Between The Waters

Romance and a New Home

In 1929, Belle Baruch was foxhunting in Pau, in the French Pyrenees, when she met Barbara Donohoe, a tall, elegant woman from a prominent California family.

 

The two women were immediately attracted to each other. They became close companions and and for years were frequently seen together on the social circuit.

 

In January, 1935, Belle wrote from Paris to her assistant Lois Massey, “Miss Donohoe arrived 10 days ago and she is fairly speechless as I have dragged her around to balls, dinners, horse shows in record time.”

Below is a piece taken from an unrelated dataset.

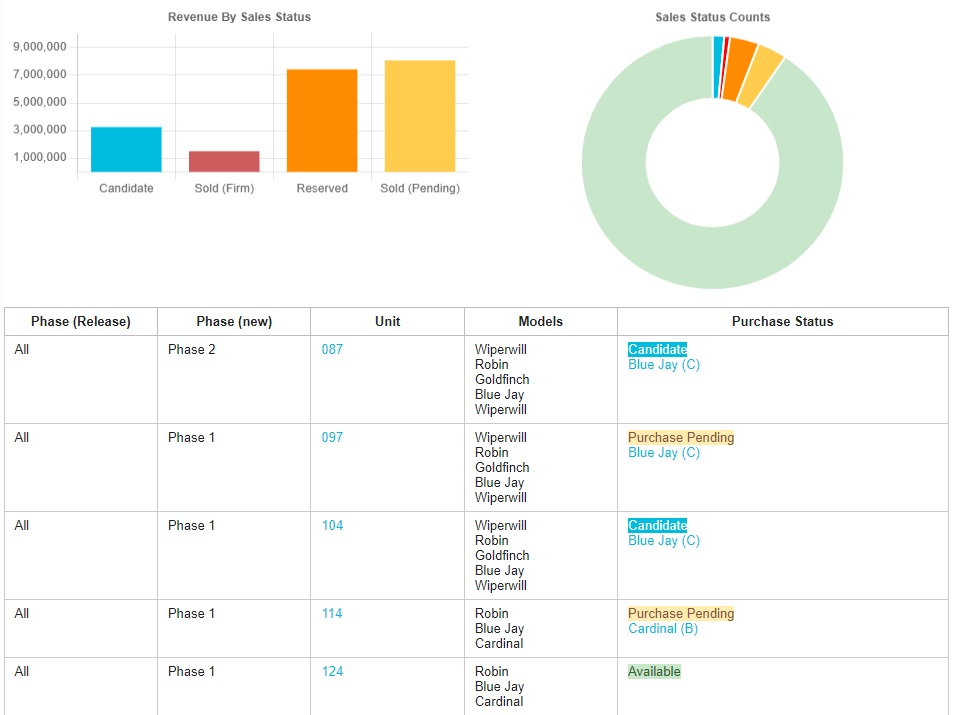Viewport: 954px width, 715px height.
Task: Click the green Available status badge
Action: point(654,672)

During the 1930s Barbara and Belle visited Hobcaw Barony several times a year.

 

 

 

When Belle became owner of part of the property in 1935, Barbara helped her with the design of the gardens at Bellefield House. She loved the property and traveled the South collecting plants for landscaping.

 

 

 

In 1937 Barbara and Belle spent their first Christmas at Bellefield and cooked dinner for the family, but their happiness was cut short when Annie Baruch contracted pneumonia.

 

 

 

In this photograph, taken in January, 1938, guests pose on the Hobcaw House porch prior to departure after the Christmas season. Annie Baruch, in the back row, second from left, waves goodbye. Mrs. Baruch went back to New York and died less than a month later, with Belle by her side.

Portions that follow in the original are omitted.